[Supplied records — start]
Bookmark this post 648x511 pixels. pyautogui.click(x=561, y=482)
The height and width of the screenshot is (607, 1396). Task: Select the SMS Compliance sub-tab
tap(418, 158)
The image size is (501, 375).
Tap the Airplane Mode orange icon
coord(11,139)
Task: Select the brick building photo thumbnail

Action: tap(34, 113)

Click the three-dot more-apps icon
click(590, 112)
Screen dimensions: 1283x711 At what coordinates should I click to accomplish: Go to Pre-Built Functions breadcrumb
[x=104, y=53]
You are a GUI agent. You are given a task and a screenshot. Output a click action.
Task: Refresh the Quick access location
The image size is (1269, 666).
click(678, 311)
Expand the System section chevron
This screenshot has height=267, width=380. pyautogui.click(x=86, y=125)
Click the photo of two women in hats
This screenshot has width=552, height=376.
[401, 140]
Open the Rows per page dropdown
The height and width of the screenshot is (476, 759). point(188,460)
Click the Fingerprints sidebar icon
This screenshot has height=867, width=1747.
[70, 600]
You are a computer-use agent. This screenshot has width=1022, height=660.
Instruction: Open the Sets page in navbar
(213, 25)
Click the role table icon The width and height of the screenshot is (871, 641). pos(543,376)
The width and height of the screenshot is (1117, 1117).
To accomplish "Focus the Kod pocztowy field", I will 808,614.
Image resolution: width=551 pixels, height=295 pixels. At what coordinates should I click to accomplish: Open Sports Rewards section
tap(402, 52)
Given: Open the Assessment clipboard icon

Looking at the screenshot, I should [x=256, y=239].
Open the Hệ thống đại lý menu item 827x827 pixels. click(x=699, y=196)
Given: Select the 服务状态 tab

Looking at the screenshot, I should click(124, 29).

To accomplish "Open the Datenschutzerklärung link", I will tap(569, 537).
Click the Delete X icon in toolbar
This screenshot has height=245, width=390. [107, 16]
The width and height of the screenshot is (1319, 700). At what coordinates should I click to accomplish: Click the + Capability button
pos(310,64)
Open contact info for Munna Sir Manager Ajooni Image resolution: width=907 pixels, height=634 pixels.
[Supplied records — finish]
Task to complete: Looking at the listing above, which lines hold "agent"? Copy every such line.

Response area:
You are a GUI agent. You are given a task and a screenshot. Output a click action.
You are a computer-use agent. This screenshot has width=1022, height=660.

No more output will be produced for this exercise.